> **ASSIGNMENT**
Among the entries below, one line contains "The image size is (562, 405)." and another contains "Viewport: 2219px width, 1194px height.". Transcribe those two lines and every line between them, exactly.
[ENTRIES PROVIDED]
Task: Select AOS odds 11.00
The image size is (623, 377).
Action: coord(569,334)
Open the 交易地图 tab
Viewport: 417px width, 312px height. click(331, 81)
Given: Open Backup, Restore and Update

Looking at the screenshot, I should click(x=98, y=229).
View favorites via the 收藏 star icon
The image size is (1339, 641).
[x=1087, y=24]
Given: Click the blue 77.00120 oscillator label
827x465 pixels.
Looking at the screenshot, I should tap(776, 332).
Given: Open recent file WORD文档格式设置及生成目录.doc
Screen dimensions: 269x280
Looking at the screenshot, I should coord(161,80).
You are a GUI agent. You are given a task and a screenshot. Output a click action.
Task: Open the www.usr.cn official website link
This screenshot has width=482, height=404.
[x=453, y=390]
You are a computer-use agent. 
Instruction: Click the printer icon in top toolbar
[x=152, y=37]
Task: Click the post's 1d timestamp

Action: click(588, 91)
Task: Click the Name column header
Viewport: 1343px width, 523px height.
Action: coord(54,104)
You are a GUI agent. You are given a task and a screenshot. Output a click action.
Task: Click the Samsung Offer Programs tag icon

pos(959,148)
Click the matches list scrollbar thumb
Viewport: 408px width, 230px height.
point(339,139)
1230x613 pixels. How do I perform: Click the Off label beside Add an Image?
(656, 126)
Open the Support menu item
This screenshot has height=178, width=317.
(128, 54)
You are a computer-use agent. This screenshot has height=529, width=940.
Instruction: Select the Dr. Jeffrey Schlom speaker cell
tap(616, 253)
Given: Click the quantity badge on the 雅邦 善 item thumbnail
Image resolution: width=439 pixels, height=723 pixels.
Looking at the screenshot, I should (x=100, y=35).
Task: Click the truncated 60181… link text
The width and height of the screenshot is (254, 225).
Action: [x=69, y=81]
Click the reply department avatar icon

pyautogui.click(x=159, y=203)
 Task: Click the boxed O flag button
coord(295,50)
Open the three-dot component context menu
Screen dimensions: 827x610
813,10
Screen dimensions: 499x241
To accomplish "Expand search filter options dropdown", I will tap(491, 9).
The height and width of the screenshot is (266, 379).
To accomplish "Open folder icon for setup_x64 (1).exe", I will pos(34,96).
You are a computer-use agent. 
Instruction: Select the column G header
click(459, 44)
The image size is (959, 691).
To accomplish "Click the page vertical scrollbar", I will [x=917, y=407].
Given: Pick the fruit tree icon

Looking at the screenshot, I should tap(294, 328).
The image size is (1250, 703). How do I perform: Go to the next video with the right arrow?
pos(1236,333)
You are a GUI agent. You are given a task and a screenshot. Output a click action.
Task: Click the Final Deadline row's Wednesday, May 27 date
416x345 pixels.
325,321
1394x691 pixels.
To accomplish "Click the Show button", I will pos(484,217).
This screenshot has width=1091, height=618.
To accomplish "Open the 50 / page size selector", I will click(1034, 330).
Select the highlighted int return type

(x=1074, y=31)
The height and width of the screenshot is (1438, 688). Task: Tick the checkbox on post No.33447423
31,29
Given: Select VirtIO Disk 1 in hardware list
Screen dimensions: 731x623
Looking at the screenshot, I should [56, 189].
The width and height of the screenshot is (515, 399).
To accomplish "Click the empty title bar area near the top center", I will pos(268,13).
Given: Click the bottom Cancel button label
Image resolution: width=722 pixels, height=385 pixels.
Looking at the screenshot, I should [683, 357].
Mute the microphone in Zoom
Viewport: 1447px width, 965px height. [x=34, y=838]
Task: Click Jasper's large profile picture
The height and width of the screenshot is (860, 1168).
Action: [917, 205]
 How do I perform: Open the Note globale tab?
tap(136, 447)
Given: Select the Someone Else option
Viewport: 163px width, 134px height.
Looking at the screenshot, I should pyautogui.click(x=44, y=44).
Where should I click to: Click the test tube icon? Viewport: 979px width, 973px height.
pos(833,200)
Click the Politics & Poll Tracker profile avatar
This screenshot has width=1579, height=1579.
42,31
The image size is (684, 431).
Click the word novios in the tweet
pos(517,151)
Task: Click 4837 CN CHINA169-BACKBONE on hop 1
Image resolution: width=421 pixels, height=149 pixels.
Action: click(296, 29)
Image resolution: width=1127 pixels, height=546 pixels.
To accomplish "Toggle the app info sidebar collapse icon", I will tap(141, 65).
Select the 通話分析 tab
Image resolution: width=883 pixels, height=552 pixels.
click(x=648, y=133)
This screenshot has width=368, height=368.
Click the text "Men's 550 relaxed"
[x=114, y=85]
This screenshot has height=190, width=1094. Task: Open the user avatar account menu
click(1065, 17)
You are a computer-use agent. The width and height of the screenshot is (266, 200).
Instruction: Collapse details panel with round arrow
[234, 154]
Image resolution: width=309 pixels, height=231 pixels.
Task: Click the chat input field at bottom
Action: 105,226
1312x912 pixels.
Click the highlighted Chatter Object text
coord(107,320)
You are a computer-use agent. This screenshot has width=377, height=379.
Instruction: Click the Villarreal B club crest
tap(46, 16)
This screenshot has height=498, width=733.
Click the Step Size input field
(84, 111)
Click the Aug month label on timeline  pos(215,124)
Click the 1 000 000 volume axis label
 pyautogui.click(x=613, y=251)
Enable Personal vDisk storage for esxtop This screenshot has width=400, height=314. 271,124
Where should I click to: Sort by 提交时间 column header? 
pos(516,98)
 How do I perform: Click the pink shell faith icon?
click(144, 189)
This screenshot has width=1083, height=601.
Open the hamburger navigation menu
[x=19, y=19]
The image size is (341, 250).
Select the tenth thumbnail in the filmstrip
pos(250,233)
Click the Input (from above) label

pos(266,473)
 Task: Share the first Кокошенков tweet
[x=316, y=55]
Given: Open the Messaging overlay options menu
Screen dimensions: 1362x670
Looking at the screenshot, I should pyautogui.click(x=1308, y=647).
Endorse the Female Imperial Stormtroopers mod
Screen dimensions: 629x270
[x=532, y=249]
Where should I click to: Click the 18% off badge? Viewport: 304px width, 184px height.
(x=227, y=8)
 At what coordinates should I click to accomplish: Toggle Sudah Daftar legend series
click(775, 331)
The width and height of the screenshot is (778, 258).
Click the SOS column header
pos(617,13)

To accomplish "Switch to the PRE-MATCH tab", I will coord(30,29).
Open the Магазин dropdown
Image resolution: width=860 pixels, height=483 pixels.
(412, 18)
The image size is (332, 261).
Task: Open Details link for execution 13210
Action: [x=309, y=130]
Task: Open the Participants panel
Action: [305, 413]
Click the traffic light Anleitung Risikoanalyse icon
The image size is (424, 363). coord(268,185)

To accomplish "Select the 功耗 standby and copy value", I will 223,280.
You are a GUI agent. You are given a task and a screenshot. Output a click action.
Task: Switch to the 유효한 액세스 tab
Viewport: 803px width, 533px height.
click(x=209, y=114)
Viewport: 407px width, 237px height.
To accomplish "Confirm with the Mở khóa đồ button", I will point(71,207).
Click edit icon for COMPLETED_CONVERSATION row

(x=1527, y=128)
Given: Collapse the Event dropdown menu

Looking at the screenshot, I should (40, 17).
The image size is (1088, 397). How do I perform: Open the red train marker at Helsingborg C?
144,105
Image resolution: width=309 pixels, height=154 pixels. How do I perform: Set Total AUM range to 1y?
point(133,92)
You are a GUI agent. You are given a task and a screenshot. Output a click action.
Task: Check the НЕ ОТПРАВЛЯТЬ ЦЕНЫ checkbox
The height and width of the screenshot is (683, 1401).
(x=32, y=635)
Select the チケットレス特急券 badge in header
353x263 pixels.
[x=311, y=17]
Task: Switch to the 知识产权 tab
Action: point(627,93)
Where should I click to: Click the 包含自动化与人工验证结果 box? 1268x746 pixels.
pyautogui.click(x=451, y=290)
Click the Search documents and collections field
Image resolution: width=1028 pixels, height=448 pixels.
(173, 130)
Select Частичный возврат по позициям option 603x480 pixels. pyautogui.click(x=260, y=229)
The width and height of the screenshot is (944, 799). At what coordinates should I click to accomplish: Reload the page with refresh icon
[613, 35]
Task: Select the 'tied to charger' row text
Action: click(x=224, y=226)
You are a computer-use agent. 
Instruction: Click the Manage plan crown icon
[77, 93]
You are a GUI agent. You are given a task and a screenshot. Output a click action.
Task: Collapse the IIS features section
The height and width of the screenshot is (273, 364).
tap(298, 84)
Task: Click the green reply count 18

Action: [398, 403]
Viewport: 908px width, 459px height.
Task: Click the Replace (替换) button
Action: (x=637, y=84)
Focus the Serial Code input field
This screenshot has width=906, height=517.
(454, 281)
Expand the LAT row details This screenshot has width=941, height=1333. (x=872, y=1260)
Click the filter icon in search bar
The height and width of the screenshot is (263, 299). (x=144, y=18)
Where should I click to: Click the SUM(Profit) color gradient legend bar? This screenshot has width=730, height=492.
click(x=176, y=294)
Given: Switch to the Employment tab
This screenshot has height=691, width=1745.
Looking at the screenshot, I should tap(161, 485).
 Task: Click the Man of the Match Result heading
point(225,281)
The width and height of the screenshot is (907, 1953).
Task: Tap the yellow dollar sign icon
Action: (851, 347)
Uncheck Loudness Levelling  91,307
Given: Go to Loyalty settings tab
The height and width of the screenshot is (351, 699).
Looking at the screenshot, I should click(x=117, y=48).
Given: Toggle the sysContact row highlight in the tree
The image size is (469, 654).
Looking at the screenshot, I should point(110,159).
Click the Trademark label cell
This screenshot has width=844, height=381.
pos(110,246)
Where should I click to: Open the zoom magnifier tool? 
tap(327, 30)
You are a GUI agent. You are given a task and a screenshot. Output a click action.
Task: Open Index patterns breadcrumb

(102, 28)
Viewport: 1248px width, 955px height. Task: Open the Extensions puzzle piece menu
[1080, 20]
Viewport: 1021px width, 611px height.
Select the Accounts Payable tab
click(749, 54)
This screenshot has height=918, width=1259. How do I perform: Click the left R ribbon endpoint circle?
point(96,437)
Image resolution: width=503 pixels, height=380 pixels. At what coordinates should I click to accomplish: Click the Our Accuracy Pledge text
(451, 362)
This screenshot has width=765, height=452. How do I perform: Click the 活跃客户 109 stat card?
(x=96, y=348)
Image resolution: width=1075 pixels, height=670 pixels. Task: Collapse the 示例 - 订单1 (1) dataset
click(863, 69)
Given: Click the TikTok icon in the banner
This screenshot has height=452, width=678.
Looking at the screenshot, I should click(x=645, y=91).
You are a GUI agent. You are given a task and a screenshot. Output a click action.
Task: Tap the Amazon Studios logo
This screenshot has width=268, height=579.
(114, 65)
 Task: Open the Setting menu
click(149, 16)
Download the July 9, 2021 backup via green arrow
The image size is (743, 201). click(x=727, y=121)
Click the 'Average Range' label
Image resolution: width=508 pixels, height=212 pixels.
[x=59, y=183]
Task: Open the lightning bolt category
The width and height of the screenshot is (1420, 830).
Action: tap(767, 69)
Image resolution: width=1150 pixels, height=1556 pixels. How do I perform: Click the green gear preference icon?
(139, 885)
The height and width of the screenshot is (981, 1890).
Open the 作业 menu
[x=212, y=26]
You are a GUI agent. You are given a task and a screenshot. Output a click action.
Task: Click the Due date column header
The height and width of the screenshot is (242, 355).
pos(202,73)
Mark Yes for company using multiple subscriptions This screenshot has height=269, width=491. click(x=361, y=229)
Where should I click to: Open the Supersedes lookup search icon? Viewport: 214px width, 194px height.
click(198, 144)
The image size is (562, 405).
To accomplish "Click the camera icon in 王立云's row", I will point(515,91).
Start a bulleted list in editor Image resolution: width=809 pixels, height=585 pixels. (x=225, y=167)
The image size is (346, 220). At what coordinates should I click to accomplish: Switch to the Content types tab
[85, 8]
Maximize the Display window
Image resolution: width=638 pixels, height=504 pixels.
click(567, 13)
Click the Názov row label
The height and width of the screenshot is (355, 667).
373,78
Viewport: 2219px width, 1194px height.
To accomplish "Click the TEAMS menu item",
[/ENTRIES PROVIDED]
> **WRITTEN RESPONSE**
The image size is (562, 405).
To accomplish "Click the camera icon in 王立云's row", I will point(515,91).
Start a bulleted list in editor Image resolution: width=809 pixels, height=585 pixels. (x=225, y=167)
The image size is (346, 220). At what coordinates should I click to accomplish: Switch to the Content types tab
[85, 8]
Maximize the Display window
Image resolution: width=638 pixels, height=504 pixels.
click(567, 13)
Click the Názov row label
The height and width of the screenshot is (355, 667).
373,78
Viewport: 2219px width, 1194px height.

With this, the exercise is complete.